Paul can’t understand why it works this way (7:15), why he does the very thing he hates. What he does understand is that the Law is good, but sin lives inside him and works against him. He wants to do the right thing but often persists in doing the wrong (7:18-19). Then, he exclaims, “Who will deliver me?” (7:24)

The answer is God delivers him, through Jesus Christ (7:25). Jesus provided a new way of the Spirit (7:6). All three members of the godhead are working to provide deliverance – God the Father, Jesus Christ the Son, and the Holy Spirit. We do have someone to turn to in our struggle with sin.

Here are some Bible verses that can help us face and defeat temptation:

  • No temptation has overtaken you but such as is common to man; and God is faithful, who will not allow you to be tempted beyond what you are able, but with the temptation will provide the way of escape also, so that you will be able to endure it. – I Corinthians 10:13
  • Therefore if anyone is in Christ, he is a new creature; the old things passed away; behold, new things have come. – II Corinthians 5:17
  • But I say, walk by the Spirit, and you will not carry out the desire of the flesh. – Galatians 5:16
  • Submit therefore to God. Resist the devil and he will flee from you. Draw near to God and He will draw near to you. Cleanse your hands, you sinners; and purify your hearts, you double-minded. Be miserable and mourn and weep; let your laughter be turned into mourning and your joy to gloom. Humble yourselves in the presence of the Lord, and He will exalt you.– James 4:7-10
  • Blessed is a man who perseveres under trial; for once he has been approved, he will receive the crown of life which the Lord has promised to those who love Him. – James 1:12
  • He made Him who knew no sin to be sin on our behalf, so that we might become the righteousness of God in Him. – II Corinthians 5:21
  • If we say that we have fellowship with Him and yet walk in the darkness, we lie and do not practice the truth; but if we walk in the Light as He Himself is in the Light, we have fellowship with one another, and the blood of Jesus His Son cleanses us from all sin. If we say that we have no sin, we are deceiving ourselves and the truth is not in us. If we confess our sins, He is faithful and righteous to forgive us our sins and to cleanse us from all unrighteousness. – 1 John 1:6-9
  • Create in me a clean heart, O God, and renew a steadfast spirit within me. – Psalm 51:10
  • Your word I have treasured in my heart, that I may not sin against You.– Psalm 119:11
  • We know that our old sinful selves were crucified with Christ so that sin might lose its power in our lives. We are no longer slaves to sin. For when we died with Christ we were set free from the power of sin. And since we died with Christ, we know we will also live with him. We are sure of this because Christ was raised from the dead, and he will never die again. Death no longer has any power over him.
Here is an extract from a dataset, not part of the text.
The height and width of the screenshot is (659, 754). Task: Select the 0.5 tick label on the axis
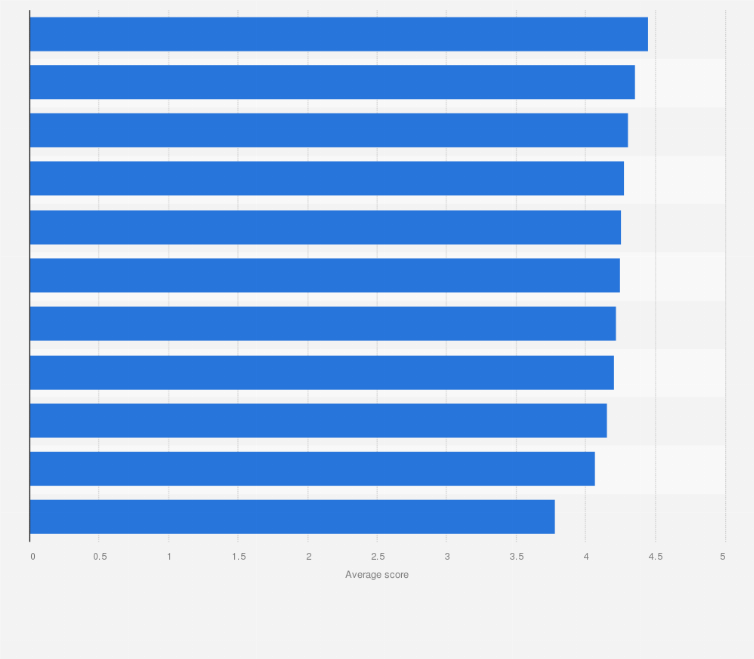click(x=99, y=555)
When he died, he died once to break the power of sin. But now that he lives, he lives for the glory of God. So you also should consider yourselves to be dead to the power of sin and alive to God through Christ Jesus. – Romans 6:6-11 (NLT)

Your Turn:

  1. Read Romans 7.
  2. What specific temptation(s) do you struggle with?
  3. Do you have, as Paul did, a desire to do right?
  4. Will you take this problem to God in prayer? Will you seek help in the scriptures? The verses abut are a start – there are many others with direct help in overcoming sin.